In Defense of Not Writing #19: Being Patient

This column explores the myriad ways we can — and maybe should — engage with our creative process beyond actively writing.

 

The spring semester is upon many of us. We’re lesson planning, overthinking, running from one half of the campus to another. This time around, I’m teaching three courses back-to-back. Most days are good. Others, I wonder if I’m the right person for this job.

Teaching, especially teaching first year writing, means dealing with a lot of personalities that are maybe tasting freedom for the first time. Add in a big Tech school, and they can make it abundantly clear that they’re not interested in anything I have to say. It’s not the teacher’s job to make their students like them, but dang, if it isn’t hard resisting the desire to bend to their wills in hopes they’ll at least not glare at you from the circle of desks for the entire hour and fifteen minutes you’re up by the board alone.

 By the time this column is published, I’ll be in week three. Semesters are both snail slow and lightning fast. We’re only three weeks in, and yet I want to know everyone’s names, I want them to understand what I’m trying to do, and I want them to like writing. But of course, that isn’t going to happen after four, maybe five days. It’s going to take time before they feel comfortable in the space, and it might take until halfway for them to start feeling any sort of change in their writing practice. This stuff takes time, it takes being patient.

My mother thinks I am the most patient person in the world because, in comparison to her, I might be. But I’ve begun to recognize in myself an inability to wait, to let things come as they do. In a broader context, I couldn’t be more impatient.

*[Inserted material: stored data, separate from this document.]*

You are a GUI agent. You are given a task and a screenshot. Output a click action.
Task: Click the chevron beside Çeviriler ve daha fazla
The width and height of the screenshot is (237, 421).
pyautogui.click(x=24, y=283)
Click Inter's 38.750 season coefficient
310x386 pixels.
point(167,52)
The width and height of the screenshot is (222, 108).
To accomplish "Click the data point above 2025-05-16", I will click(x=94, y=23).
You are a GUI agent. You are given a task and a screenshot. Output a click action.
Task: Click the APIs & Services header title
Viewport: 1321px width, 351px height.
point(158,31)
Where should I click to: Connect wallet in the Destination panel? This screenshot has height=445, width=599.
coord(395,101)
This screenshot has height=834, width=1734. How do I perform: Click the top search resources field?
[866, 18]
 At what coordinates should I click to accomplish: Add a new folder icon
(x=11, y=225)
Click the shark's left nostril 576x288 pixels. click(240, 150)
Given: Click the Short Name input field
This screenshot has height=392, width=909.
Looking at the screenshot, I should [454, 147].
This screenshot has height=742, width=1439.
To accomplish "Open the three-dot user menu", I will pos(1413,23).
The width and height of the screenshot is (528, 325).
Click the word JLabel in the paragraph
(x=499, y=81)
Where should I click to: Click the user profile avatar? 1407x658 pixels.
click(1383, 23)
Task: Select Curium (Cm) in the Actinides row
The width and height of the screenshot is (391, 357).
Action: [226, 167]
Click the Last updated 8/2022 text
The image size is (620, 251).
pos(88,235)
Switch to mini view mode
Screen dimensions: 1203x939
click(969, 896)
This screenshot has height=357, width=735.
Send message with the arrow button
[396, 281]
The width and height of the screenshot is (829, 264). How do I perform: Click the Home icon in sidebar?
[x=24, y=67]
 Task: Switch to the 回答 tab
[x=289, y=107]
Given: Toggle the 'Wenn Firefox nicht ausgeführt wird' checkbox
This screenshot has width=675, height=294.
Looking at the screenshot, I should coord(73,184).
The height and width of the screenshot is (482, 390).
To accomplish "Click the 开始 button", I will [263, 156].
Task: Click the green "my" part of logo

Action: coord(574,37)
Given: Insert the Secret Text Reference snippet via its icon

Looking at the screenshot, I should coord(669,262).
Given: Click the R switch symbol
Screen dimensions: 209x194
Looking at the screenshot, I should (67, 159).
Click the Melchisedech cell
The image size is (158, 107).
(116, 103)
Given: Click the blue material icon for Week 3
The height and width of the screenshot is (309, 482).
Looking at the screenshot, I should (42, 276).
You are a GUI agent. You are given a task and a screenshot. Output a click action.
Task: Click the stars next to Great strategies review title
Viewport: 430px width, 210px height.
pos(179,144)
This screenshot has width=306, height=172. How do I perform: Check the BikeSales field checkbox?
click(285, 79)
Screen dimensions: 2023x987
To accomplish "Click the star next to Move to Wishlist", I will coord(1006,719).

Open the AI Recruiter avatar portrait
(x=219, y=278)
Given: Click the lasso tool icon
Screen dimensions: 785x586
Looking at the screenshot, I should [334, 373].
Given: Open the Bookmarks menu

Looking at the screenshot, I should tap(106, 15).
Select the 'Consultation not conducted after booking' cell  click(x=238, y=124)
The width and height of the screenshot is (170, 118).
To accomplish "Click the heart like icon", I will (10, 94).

I want everything done the way I want it to be done about two days before I even get started. My memoir, my career, my life. I always look ahead at the finish line, asking how I can get there quicker.

This past winter break was the first time, in a long time, I was forced to stop working. During graduate school, I worked full-time for the first year, and then was freelance copywriting the second. There was always something worthwhile to keep me moving. With my partner going into work still, even as I snoozed alarms, I’d later feel guilty for snoozing, I started feeling really shitty. Like I was wasting precious time. Like I was missing opportunities. I watched on social media as my peers got bylines and acceptances and I fell easily, quickly, effortlessly into that pit of I guess I’m not as good as I thought I was. 

It feels like most of my columns revolve around me either feeling that way, or feeling the opposite: elated after receiving an exciting email, comfortable in my process, confident in myself. This column follows me around as my emotions ping-pong with whiplash, much like they do in real life. And so over the break, I decided to take my own advice.

I only wrote when I wanted to, trying not to feel guilty if I wasn’t in the mood. I looked back at old pieces, closed the memoir after a second read for a little bit, and was riding the waves. Mostly, I submitted to places like crazy. I had the time. The time to revise, the time to research publications. Sometimes that’s what I spent all morning doing. It worked.

Over a week and a half, I received two emails that made me say “no way” out loud. Two dream publications. For some reason, they tend to come in pairs for me. When I was published in The Audacity and the Columbia Journal, they came out within weeks of each other. The work of writing, revising, submitting, getting rejected, submitting again, waiting to hear, being accepted had taken months of time and effort. Then everything was up and out in the world in a snap.

Maybe that’s why it’s so hard to stay on top of the fresh fruit, as mentioned in my last column. We work so painstakingly hard, with unparalleled patience, hoping that something will stick, hoping that the submission that’s been “in progress” since November will come back green, and then when it finally does, we get maybe a month to relish the process, and then it’s over again. You start over again. It’s hard again. Much like with a new semester and new groups of students. Having to rebuild relationships and connections from the ground up, after letting go of the students you had that bond with as soon as you solidified it.

Having patience worked for me over the break. I sent my work out into the Submittable ether because I had the time to do it. I could revisit half-finished pieces I once believed in, and shape them into something beautiful. But I could only do that if I had the patience to stop worrying, sit down, and take an entire day on one piece alone.

When I called my mother to tell her the good news, she reminded me, “See, you just needed time!”